Banken haben leistungsfähige Systeme wie »Basel III«, um ein sogenanntes »Rating« für die Kreditwürdigkeit eines Kunden zu errechnen; aber die Art zu denken trägt sich eben auch ein Stück weit in die verbreiteten Überzeugungen der Gesellschaft hinein. Risiken werden bei einem eigenen Business höher bewertet, als wenn man die Verantwortung für die eigene Kreditfähigkeit an einen Arbeitgeber abgibt.
Das aber ist längst eine Verklärung der Verhältnisse: Aushängeschilder der deutschen Wirtschaft wie die Lufthansa, Gründungsmitglied des DAX, Ikone des Wirtschaftswunders nach dem Krieg und Vehikel für die Träume von Millionen von Deutschen, die es geschafft hatten, in ferne Länder zu reisen, ist wegen anhaltender wirtschaftlicher Schwierigkeiten aus dem DAX abgestiegen.
Vielleicht ist die Zeit der sicheren Angestelltenverhältnisse auch in Deutschland längst im Ausklingen, während anderswo auf der Welt »Hire& Fire« immer schon Bestandteil einer lebendigen Unternehmenskultur war, so insbesondere in den USA.

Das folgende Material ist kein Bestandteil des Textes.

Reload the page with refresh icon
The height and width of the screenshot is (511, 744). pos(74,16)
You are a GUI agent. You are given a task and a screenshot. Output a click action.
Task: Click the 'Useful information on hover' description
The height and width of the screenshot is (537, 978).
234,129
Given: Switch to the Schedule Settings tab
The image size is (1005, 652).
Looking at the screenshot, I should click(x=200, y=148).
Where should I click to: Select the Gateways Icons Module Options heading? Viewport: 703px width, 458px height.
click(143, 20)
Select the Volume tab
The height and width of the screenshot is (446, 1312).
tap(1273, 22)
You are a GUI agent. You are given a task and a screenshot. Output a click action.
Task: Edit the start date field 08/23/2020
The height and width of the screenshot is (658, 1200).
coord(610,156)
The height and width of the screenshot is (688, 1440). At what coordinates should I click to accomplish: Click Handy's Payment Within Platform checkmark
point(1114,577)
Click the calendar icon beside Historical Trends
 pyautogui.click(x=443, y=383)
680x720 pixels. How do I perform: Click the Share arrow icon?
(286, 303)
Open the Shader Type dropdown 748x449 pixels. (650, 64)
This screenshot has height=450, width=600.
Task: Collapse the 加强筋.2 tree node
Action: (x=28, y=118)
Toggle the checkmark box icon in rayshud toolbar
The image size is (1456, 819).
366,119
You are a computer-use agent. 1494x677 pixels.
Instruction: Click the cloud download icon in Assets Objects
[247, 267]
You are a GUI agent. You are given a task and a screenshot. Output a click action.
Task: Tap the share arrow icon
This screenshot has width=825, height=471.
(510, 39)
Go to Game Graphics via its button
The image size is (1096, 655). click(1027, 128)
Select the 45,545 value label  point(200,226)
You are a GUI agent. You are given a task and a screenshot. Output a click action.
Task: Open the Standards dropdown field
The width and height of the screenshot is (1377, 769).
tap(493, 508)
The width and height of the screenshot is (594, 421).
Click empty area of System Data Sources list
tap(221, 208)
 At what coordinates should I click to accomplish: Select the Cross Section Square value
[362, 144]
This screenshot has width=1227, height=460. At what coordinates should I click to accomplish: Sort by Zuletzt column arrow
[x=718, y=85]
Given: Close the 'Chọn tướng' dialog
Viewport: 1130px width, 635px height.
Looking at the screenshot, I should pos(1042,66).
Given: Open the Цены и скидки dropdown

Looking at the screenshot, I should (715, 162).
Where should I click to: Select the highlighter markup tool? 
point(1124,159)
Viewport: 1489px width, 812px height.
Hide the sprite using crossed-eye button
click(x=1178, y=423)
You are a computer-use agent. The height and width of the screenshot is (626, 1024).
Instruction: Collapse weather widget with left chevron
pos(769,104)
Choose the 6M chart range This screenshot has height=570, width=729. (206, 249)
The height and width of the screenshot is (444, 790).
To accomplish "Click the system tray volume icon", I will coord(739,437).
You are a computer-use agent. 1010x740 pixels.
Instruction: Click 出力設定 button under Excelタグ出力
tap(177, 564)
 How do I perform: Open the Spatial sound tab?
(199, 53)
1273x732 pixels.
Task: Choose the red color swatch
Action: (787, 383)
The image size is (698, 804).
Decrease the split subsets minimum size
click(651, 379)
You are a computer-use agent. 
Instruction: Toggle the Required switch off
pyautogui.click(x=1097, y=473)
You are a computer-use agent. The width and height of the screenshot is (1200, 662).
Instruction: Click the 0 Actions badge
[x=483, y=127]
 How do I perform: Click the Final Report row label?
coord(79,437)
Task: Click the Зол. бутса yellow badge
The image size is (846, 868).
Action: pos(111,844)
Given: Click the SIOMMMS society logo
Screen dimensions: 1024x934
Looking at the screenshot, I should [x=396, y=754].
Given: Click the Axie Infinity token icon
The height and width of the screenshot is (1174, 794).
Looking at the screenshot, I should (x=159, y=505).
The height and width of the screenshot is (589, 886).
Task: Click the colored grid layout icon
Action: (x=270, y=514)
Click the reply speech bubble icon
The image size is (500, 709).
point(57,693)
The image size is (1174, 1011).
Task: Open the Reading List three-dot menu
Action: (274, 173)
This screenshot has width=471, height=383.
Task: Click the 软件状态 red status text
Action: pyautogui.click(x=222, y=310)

Übrigens liegt der Niedergang so mancher als sicher angesehenen Konzerne auch an mangelnden Ideen dieser Unternehmen. Das, was sie dereinst groß gemacht hat, beispielsweise Ideen zu haben, Trends zu erkennen oder gar zu setzen, Innovationskraft und Wissen der Mitarbeiter zu nutzen und in die Umsetzung zu bringen, das fällt ihnen als Mechanismus zunehmend schwer.